Alternatively, we can use the `attach()` function in order to tell `R` to make the variables in this data frame available by name.
```{r chunk31}
plot(Auto$cylinders, Auto$mpg)
attach(Auto)
plot(cylinders, mpg)
```
The `cylinders` variable is stored as a numeric vector, so `R` has treated it as quantitative. However, since there are only a small number of possible values for `cylinders`,
one may prefer to treat it as a qualitative variable. The `as.factor()` function converts quantitative variables into qualitative variables.
```{r chunk32}
cylinders <- as.factor(cylinders)
```
If the variable plotted on the $x$-axis is qualitative, then *boxplots* will automatically be produced
by the `plot()` function. As usual, a number of options can be specified in order to customize the plots.
```{r chunk33}
plot(cylinders, mpg)
plot(cylinders, mpg, col = "red")
plot(cylinders, mpg, col = "red", varwidth = T)
plot(cylinders, mpg, col = "red", varwidth = T,
horizontal = T)
plot(cylinders, mpg, col = "red", varwidth = T,
xlab = "cylinders", ylab = "MPG")
```
The `hist()` function can be used to plot a . Note that `col = 2` has the same effect as `col = "red"`.
```{r chunk34}
hist(mpg)
hist(mpg, col = 2)
hist(mpg, col = 2, breaks = 15)
```
The `pairs()` function creates a *scatterplot matrix*, i.e. a scatterplot for every pair of variables. We can also produce scatterplots for just a subset of the variables.
```{r chunk35}
pairs(Auto)
pairs(
~ mpg + displacement + horsepower + weight + acceleration,
data = Auto
)
```
In conjunction with the `plot()` function, `identify()` provides a useful interactive method for identifying the value of a particular variable for points on a plot.
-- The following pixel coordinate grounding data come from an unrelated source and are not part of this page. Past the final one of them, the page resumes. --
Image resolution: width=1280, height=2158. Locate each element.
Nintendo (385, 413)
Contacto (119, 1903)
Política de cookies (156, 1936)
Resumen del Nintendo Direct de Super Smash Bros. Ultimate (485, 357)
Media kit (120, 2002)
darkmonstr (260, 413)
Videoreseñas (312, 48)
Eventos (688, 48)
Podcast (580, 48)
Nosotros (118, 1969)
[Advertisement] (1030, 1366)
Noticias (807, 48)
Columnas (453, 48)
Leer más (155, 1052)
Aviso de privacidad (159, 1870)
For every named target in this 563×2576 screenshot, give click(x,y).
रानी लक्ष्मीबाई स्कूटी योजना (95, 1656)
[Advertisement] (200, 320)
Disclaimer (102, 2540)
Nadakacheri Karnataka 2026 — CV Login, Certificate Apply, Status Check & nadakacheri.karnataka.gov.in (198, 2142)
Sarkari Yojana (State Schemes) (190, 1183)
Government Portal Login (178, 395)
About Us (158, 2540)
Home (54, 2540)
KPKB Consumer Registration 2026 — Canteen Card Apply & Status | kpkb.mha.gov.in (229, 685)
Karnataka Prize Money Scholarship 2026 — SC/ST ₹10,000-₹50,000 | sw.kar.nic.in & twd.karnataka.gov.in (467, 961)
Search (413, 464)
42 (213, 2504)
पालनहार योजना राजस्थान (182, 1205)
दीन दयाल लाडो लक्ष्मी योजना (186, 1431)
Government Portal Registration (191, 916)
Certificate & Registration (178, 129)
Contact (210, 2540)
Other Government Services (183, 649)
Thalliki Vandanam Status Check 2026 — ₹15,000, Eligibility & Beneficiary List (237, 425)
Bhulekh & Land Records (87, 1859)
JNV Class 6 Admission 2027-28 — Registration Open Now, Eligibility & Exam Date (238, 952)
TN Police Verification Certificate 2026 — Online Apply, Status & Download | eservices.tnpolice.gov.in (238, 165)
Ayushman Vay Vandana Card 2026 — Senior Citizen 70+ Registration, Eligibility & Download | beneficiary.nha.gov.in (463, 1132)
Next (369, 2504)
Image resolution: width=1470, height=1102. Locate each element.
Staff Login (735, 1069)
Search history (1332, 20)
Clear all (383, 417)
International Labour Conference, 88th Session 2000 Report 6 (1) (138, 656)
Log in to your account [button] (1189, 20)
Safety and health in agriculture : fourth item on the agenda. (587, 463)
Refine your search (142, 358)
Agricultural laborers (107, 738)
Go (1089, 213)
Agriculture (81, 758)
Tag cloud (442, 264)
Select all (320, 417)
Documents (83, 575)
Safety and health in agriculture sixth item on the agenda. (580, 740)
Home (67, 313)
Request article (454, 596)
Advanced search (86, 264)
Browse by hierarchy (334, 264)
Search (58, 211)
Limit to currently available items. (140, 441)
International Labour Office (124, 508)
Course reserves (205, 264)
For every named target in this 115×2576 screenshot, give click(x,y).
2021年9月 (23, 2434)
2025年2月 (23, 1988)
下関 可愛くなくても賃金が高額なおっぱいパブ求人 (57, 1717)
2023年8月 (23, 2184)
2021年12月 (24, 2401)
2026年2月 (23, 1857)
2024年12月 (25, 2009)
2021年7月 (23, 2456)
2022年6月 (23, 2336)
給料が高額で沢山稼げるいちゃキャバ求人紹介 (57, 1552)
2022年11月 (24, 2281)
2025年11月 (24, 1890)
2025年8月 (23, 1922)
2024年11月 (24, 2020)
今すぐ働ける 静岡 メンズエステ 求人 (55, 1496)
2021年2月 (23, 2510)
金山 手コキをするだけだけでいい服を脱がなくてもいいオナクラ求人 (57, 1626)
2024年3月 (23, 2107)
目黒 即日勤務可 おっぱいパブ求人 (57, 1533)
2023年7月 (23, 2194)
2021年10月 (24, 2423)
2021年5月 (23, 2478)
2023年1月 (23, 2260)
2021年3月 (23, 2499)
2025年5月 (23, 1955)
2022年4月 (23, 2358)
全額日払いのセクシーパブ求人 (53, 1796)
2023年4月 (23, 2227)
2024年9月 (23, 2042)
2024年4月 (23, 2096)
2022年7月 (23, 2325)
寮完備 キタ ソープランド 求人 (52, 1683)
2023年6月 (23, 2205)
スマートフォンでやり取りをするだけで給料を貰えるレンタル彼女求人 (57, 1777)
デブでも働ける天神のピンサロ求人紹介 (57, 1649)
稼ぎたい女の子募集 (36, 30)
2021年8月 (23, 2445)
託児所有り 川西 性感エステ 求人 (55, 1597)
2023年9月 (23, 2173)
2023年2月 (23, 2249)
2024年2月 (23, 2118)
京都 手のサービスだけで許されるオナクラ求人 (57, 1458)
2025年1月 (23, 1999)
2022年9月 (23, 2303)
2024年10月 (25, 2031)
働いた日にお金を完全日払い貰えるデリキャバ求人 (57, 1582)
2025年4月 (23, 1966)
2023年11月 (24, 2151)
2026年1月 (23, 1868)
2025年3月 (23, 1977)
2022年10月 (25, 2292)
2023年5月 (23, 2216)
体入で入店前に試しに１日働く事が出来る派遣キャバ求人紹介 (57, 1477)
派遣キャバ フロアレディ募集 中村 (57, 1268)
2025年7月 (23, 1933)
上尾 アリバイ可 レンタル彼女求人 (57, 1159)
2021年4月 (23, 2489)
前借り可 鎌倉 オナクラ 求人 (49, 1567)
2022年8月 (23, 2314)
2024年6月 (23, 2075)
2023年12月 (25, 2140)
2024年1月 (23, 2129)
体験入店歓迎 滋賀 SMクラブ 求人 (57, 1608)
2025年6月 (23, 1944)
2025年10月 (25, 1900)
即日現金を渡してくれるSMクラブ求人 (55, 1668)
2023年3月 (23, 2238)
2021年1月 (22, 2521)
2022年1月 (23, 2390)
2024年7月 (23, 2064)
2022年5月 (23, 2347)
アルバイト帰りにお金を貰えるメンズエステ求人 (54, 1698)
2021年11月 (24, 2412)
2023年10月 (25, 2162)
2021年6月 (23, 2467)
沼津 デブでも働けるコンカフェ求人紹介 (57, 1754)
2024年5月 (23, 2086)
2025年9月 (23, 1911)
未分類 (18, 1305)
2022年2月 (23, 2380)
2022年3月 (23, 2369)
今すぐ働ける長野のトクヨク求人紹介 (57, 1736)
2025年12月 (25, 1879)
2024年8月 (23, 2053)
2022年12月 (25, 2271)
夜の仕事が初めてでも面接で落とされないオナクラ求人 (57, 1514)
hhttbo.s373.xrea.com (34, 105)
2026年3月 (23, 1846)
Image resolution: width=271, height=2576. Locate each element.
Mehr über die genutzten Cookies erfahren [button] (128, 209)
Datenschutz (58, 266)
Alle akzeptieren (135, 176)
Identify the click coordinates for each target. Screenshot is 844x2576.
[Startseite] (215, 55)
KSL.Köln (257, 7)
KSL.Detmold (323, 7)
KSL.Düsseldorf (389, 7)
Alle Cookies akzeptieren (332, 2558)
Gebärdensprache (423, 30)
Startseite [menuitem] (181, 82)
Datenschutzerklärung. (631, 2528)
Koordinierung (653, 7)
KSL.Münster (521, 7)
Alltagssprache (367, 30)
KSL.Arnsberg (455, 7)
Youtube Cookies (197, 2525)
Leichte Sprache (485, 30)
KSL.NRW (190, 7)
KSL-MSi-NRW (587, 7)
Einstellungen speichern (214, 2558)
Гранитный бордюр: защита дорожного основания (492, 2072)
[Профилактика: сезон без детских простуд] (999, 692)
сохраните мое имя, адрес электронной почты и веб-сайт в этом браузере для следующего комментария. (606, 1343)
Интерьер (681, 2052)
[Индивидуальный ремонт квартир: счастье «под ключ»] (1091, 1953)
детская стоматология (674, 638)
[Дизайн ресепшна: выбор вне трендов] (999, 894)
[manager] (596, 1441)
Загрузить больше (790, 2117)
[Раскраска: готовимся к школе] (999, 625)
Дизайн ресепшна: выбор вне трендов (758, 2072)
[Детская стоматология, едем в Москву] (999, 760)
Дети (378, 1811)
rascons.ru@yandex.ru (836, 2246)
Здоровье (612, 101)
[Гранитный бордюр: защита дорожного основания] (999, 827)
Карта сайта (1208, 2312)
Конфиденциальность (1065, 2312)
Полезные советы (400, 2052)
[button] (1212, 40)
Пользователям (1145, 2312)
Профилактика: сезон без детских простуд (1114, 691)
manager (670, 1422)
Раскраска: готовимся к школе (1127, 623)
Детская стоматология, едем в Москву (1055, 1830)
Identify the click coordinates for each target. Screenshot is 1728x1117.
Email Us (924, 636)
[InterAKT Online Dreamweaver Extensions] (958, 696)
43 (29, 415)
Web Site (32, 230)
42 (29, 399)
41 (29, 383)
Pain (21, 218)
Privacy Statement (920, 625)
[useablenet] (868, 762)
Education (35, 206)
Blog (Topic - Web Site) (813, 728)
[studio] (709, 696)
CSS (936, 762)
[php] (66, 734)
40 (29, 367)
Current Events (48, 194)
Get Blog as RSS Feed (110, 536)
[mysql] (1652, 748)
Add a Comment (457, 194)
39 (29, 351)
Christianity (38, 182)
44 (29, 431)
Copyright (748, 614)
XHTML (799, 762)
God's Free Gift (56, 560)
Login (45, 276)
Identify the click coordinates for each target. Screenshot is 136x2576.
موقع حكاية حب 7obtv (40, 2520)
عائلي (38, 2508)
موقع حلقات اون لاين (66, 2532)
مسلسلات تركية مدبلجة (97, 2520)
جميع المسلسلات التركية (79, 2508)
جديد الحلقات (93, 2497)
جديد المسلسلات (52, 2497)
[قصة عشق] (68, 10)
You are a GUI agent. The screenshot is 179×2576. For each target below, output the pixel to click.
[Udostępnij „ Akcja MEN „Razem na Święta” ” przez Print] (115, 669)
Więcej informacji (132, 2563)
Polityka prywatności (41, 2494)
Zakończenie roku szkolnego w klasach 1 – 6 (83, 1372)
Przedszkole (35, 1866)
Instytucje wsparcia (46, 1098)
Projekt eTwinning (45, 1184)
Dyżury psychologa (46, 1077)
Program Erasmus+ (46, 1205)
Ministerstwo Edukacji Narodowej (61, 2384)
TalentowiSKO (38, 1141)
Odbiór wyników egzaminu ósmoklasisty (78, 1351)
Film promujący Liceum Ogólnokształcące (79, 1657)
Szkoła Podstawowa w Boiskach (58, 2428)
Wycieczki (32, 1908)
We pass in three arguments to `identify()`: the $x$-axis variable, the $y$-axis variable, and the variable whose values we would like to see printed for each point. Then clicking one or more points in the plot and hitting Escape will cause `R` to print the values of the variable of interest. The numbers printed under the `identify()` function correspond to the rows for the selected points.
```{r chunk36}
plot(horsepower, mpg)
identify(horsepower, mpg, name)
```
The `summary()` function produces a numerical summary of each variable in a particular data set.
```{r chunk37}
summary(Auto)
```
For qualitative variables such as `name`, `R` will list the number of observations that fall in each category. We can also produce a summary of just a single variable.
```{r chunk38}
summary(mpg)
```
Once we have finished using `R`, we type `q()` in order to shut it down, or quit.
When exiting `R`, we have the option to save the current so that all
objects (such as data sets)
that we have created in this `R` session will be available next time.
Before exiting `R`, we may want to save a record of all of the commands that we typed in the most recent session; this can be accomplished using the `savehistory()` function. Next time we enter `R`, we can load that history using
the `loadhistory()` function, if we wish.